## COMPLETE THE FOLLOWING
#1 Answer these questions using the book review:
(a) What is the name of the monk who wrote the reviewed book?
(b) In what year was the book originally published?
(c) Which publisher released the English version?
#2 Reproduce the part of the book review starting at "Originally published in" and ending at "polka dot pros?".

## PAGE EXCERPT
________________________
Tag Archives: mental health

Roqué’s Sunday Book Review: A Monk’s Guide to a Clean House and Mind

June 20, 2021

Culture and Society / Reading Books / Roque Recommends

I found this week’s selection in a lovely used bookstore, and it is one of the best purchases I have made recently. A Zen buddhist monk named Shoukei Matsumoto wrote it, and the book is entitled A Monk’s Guide to a Clean House and Mind. Before you run off screaming or rolling your eyes, I should preface this recommendation by saying that over the years I have become more and more enamored of Japanese culture—particularly the parts of it that deeply integrate Zen Buddhism. If this is a sensibility that you share with me, then you will thoroughly enjoy this book.

Originally published in 2011, the English version I found was released by Penguin Books in 2018. I have found that this book could have been written 50 years ago, and it could still be relevant to our modern lives today.   

So, what are the polka dot pros? 

  • Clear and gentle writing style.  Whoever wrote the English translation of this book must have taken a few notes from the sweet and magnetic Marie Kondo. There is a disarming and friendly voice that speaks through its pages.  The writing has a smooth flow that is not judgmental or pretentious in its tone.
________________________
## DATA LINES
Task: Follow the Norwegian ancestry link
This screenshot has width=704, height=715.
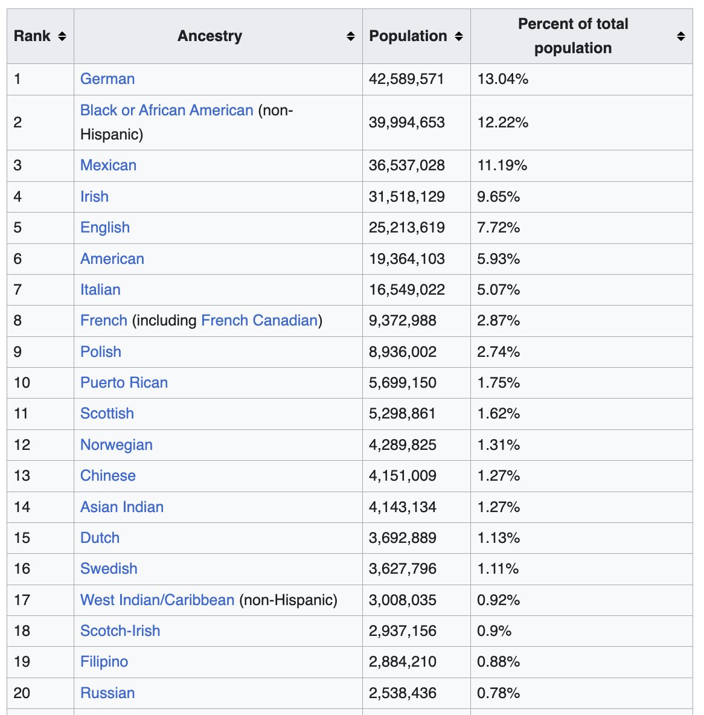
________________________
## SOLUTIONS TO EACH TASK
#1
(a) Shoukei Matsumoto
(b) 2011
(c) Penguin Books

#2
Originally published in 2011, the English version I found was released by Penguin Books in 2018. I have found that this book could have been written 50 years ago, and it could still be relevant to our modern lives today.   

So, what are the polka dot pros?